**Questions**
a) Translate this sentence from the text on the Baku suburban railway into Spanish: "The initial phase of the service was launched in May 2019, connecting Baku station with Sabunçu via four intermediate stations."
b) According to the text on the Baku suburban railway, how much funding did the suburban rail project announced in 2018 involve?
c) Reproduce the part of the text on the Baku suburban railway starting at "In 2018, president" and ending at "total to 14.", and substitute "Sabunchu" for "Sabunçu" everywhere in it.

**Study text**
"""

The Baku suburban railway () or Absheron Circular line () is a  commuter rail service which began in 2019, serving the Azerbaijani capital Baku.

Background

In 2016, Chairman of Azerbaijan Railways Javid Gurbanov confirmed that work was underway on a  railway line to Heydar Aliyev International Airport from Baku's main station.

In 2018, president Ilham Aliyev announced funding for a suburban rail service for Baku. The 100 million manat project was to include upgrading the existing railway between Baku and Sumqayıt via Biləcəri, as well as bring back into use the disused route connecting the two cities via Sabunçu and Pirşağı. The plans included 23 stations on the route, which would also have branches to Dübandi and Maştağa, with a branch serving the airport being built in a later phase.

The initial phase of the service was launched in May 2019, connecting Baku station with Sabunçu via four intermediate stations. By 2020, the line was extended to Sumqayit, linking to the existing Baku–Sumqayit railway to form a circle line.

Stations

At its 2019 opening, the suburban railway served seven stations. In 2020 seven stations were added, bringing the total to 14.

"""

**Supplied entries**
"""

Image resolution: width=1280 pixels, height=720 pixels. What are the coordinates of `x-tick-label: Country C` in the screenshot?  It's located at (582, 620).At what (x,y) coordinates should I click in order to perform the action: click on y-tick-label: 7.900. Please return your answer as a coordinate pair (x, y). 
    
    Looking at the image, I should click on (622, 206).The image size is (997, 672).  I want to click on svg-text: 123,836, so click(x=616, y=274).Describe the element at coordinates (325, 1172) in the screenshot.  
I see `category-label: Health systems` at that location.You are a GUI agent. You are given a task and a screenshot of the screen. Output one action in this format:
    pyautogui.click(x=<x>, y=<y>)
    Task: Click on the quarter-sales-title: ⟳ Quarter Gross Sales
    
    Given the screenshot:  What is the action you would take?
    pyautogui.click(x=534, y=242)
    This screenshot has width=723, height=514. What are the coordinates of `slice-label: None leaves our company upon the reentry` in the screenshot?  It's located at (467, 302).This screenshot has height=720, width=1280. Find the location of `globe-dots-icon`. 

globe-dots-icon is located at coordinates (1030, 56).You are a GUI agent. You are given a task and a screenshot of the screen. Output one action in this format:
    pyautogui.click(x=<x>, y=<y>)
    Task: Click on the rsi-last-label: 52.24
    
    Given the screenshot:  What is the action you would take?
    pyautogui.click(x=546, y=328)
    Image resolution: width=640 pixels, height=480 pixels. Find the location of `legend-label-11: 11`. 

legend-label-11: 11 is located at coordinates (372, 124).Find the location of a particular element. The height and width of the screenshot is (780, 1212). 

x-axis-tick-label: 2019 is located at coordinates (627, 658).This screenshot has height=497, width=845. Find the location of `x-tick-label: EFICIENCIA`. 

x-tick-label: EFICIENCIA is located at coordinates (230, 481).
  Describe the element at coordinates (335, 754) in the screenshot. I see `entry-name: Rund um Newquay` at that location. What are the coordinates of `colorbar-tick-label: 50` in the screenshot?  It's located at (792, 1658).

"""

**Answer list**
a) La fase inicial del servicio se puso en marcha en mayo de 2019 y conectaba la estación de Bakú con Sabunçu a través de cuatro estaciones intermedias.

b) 100 million manat.

c)
In 2018, president Ilham Aliyev announced funding for a suburban rail service for Baku. The 100 million manat project was to include upgrading the existing railway between Baku and Sumqayıt via Biləcəri, as well as bring back into use the disused route connecting the two cities via Sabunchu and Pirşağı. The plans included 23 stations on the route, which would also have branches to Dübandi and Maştağa, with a branch serving the airport being built in a later phase.

The initial phase of the service was launched in May 2019, connecting Baku station with Sabunchu via four intermediate stations. By 2020, the line was extended to Sumqayit, linking to the existing Baku–Sumqayit railway to form a circle line.

Stations

At its 2019 opening, the suburban railway served seven stations. In 2020 seven stations were added, bringing the total to 14.